I mention frequently Xi Jinping’s dedicated efforts to recenter the CCP in the lives of 1.4 billion Chinese. It’s pretty well accepted by many in the west as caused by seeing himself as another Mao Zedong, a domineering leader of a Party determined to hold on forever.
A Party determined to remain in power most definitely describes the CCP. We assume the communism in the Party’s title is the operational phrase which corrodes anything that its roughly hundred million members touch. We where the term ‘freedom’ (a rather selective one a vast number demand it for their own actions while increasingly limiting the activities of others—{another column}), appears frequently in our own vocabulary so we assume the 1.4 million Chinese are chaffing for their freedom against this aggressive, godless communist leadership. I am not sure too many contemporary Americans know what communism means (state ownership of the means of production) but they definitely do not like it, using its negative, if unclear, connotation to ridicule and reject Beijing’s leaders. I suspect most Americans just don’t like them as godless.
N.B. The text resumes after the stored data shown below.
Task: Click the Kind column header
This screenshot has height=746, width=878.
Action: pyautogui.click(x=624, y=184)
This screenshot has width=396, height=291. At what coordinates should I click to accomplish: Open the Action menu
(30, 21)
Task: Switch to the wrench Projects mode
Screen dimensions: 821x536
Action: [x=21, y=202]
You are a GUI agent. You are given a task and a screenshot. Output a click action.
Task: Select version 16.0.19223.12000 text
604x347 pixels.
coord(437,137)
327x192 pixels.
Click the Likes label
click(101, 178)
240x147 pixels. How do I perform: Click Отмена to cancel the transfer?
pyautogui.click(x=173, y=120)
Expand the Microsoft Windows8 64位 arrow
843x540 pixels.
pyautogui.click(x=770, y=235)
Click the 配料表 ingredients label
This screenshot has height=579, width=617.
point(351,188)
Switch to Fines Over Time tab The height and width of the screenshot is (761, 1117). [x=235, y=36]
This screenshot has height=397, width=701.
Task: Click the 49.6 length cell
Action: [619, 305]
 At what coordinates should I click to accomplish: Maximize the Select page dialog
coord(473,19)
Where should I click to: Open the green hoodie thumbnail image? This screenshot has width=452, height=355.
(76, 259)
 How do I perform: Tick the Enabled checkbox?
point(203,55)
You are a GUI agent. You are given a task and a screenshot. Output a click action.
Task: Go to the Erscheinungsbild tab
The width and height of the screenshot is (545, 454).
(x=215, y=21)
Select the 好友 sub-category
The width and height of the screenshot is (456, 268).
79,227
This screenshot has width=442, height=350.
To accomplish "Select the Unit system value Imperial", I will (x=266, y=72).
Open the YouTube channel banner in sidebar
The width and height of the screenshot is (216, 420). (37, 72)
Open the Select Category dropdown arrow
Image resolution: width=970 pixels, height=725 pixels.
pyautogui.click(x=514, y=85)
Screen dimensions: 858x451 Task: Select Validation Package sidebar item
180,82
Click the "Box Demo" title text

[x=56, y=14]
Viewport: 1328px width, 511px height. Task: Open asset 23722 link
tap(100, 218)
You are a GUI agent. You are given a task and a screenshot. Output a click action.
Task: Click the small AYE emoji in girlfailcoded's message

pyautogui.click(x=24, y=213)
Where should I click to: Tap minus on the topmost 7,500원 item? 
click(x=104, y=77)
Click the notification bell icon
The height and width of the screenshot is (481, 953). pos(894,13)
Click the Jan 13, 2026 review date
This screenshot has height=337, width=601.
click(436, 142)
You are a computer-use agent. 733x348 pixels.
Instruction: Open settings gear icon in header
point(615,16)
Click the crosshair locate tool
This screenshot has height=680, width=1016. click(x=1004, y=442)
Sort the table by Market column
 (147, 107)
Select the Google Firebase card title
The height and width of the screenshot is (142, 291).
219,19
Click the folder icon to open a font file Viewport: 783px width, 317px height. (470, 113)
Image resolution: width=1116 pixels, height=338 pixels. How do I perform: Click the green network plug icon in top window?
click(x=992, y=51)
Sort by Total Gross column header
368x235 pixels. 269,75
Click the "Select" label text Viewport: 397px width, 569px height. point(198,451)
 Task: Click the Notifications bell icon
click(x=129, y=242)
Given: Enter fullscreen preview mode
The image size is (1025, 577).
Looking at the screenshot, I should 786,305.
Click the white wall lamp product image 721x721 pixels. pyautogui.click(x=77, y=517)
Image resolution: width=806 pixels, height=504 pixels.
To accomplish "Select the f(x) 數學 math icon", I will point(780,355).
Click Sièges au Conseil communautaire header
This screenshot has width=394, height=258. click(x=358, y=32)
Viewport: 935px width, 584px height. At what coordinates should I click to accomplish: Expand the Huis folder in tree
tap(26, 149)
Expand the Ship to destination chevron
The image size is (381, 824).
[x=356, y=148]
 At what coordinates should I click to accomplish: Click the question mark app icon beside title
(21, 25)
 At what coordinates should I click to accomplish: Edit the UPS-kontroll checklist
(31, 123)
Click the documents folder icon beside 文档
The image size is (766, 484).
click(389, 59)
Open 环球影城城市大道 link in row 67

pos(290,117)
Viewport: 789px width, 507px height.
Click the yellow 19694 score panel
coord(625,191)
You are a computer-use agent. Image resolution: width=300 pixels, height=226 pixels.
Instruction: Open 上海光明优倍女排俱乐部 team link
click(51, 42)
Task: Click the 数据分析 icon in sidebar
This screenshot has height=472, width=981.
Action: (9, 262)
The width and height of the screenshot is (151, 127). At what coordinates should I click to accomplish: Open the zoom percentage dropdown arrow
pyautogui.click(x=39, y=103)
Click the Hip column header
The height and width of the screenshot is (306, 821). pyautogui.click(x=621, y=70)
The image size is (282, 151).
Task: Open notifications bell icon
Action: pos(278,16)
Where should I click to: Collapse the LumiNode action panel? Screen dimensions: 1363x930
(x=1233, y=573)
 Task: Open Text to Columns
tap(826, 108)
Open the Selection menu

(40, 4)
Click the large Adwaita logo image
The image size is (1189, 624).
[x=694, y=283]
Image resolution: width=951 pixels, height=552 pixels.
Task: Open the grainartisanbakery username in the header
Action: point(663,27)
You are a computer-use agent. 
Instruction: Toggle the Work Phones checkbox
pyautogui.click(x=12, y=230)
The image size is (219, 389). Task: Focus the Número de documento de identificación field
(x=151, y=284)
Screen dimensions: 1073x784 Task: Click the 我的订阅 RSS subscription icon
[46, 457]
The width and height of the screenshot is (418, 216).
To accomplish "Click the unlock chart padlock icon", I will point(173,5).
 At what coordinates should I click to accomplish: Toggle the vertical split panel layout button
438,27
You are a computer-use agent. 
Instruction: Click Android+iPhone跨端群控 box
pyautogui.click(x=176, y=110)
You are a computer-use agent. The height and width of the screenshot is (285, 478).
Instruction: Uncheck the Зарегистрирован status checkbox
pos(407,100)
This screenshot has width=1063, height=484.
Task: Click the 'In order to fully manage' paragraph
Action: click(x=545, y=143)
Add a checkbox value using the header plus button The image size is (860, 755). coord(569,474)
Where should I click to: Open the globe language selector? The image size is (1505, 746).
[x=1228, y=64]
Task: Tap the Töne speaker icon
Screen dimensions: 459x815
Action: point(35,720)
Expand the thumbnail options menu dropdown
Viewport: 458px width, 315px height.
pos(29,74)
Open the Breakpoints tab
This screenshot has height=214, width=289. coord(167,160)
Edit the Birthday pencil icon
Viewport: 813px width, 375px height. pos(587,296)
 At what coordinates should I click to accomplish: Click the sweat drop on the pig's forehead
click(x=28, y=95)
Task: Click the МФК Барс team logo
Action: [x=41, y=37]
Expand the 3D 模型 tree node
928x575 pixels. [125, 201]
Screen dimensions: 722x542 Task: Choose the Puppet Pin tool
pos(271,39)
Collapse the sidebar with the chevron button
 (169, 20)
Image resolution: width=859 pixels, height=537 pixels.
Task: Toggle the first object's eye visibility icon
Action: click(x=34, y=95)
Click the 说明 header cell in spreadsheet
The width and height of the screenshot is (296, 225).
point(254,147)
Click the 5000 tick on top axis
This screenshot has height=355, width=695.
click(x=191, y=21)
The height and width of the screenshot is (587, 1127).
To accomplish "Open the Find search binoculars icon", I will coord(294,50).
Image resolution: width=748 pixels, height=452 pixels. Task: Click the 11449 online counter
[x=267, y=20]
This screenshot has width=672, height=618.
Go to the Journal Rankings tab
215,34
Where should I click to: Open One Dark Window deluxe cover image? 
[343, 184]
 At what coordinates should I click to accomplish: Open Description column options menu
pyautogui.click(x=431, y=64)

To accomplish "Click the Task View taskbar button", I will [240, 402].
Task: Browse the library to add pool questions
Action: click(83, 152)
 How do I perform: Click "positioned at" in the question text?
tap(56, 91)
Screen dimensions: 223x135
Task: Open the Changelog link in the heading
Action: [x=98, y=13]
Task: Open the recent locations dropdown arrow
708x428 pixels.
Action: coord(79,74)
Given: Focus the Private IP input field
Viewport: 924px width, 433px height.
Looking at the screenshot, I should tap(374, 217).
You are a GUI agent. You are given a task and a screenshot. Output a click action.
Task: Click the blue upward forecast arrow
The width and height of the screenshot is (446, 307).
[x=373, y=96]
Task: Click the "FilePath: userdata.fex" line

The Communist Party won power after a bitter civil war with the Nationalist, Guomindang, Party in 1949. The largely rural population largely sought peace after decades of internal upheaval instigated by a collapsing Qing (Manchurian, rather than Han Chinese) government which then allowed the parceling of many portions of the country into the hands of various warlords into the 1920s. The next quarter century witnessed the Guomindang attempting both winning over the warlords to Chiang Kai-Shek’s government while simultaneously eradicating the newly-created Chinese Communist Party. After 1931, Imperial Japanese forces creeping across mainland territory lead to a fifteen years of Sino-Japanese war while thwarting Chiang’s aspirations to lead all of China. People in China experienced half a century of national trauma between the fall of the Qing in 1911 and the end of the civil war in 1949. Most were relieved to see turbulence end.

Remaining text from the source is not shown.